# What you have to do
Write out the line that holds "Click the Page Load Duration sort arrow" together with every line that follows it to the end of the material below, exactly. Omit the pictures.

___ Data records ___

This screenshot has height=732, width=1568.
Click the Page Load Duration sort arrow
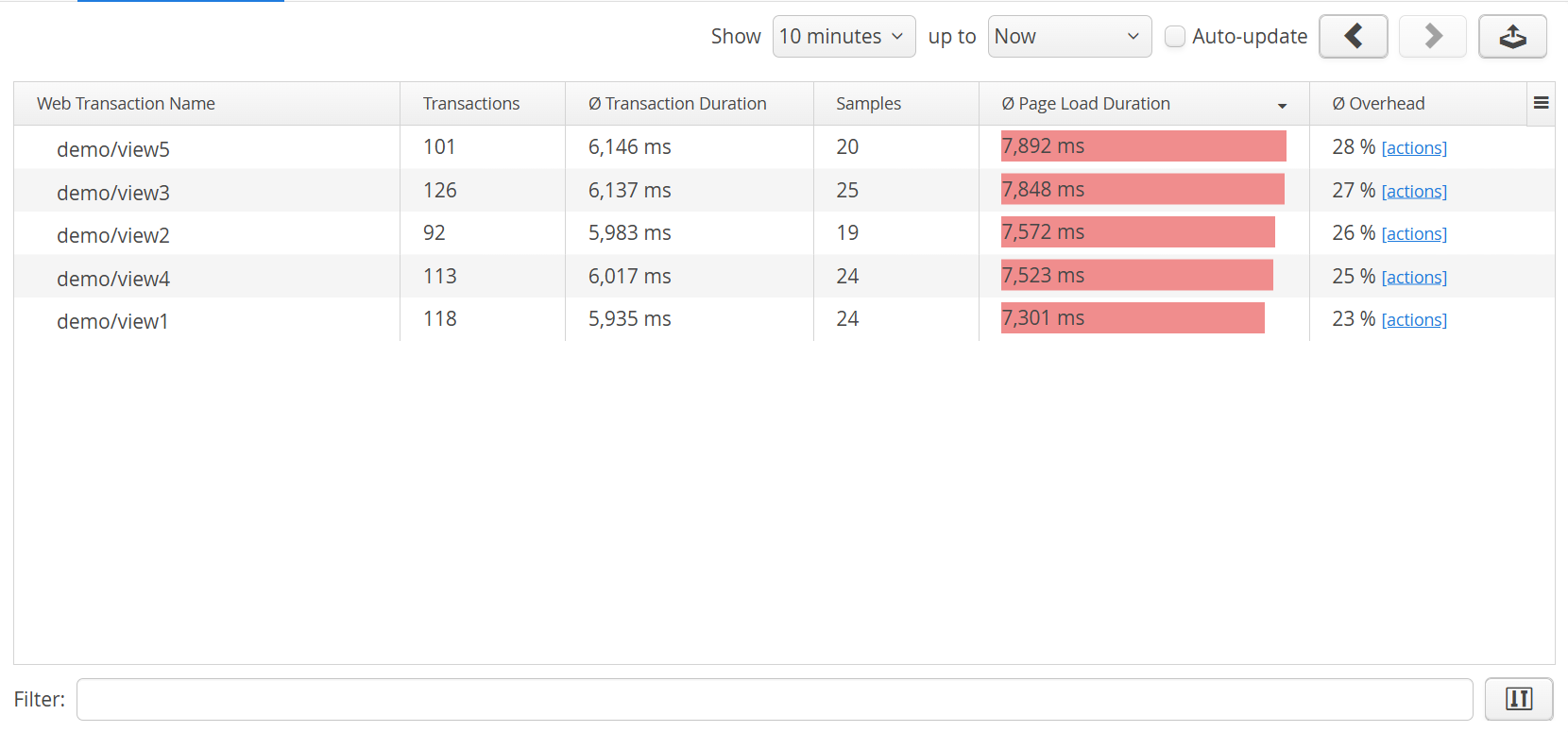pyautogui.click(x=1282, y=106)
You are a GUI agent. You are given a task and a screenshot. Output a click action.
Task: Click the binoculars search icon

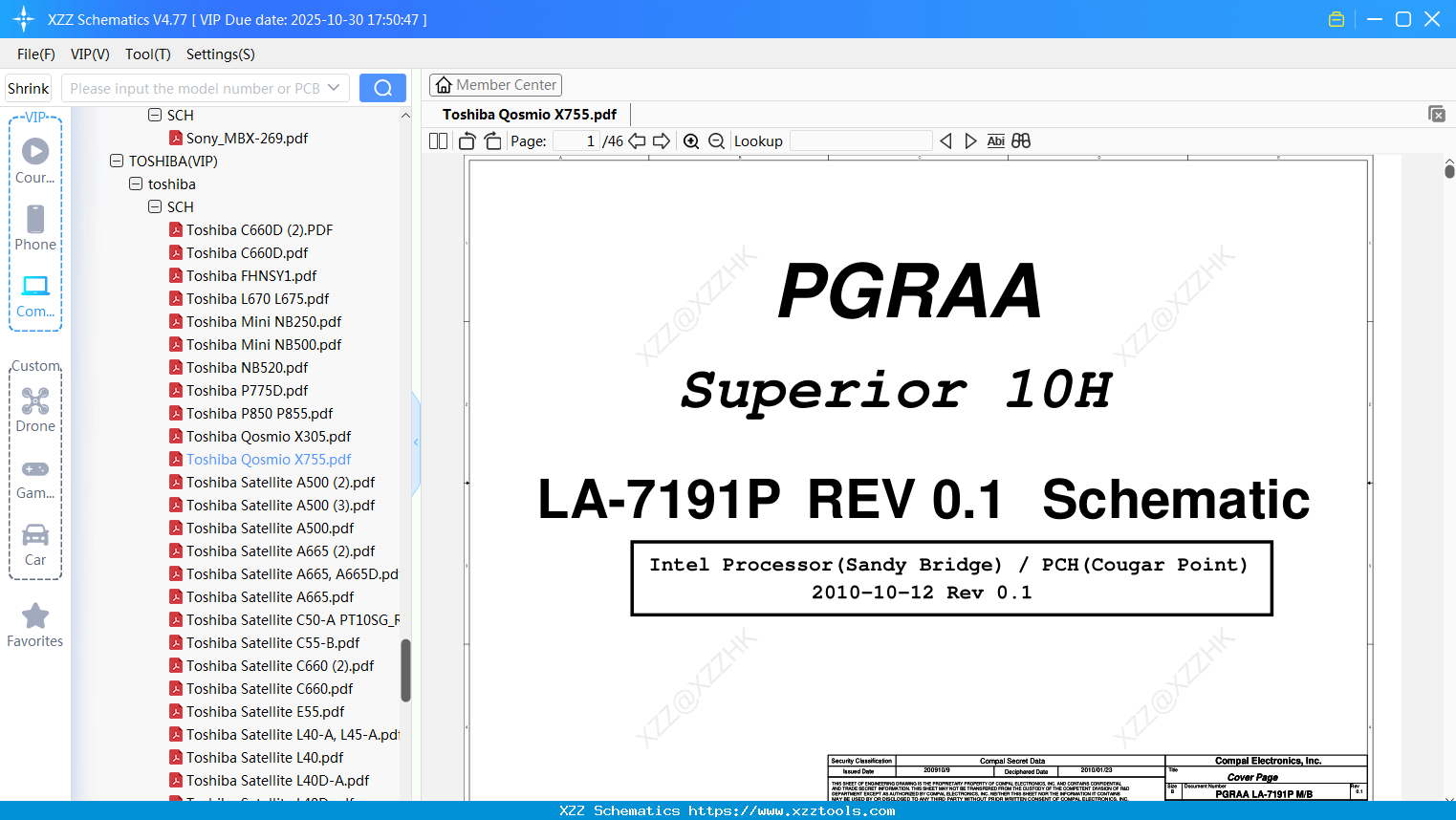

___

# Task result
Click the Page Load Duration sort arrow
pyautogui.click(x=1282, y=106)
You are a GUI agent. You are given a task and a screenshot. Output a click action.
Task: Click the binoculars search icon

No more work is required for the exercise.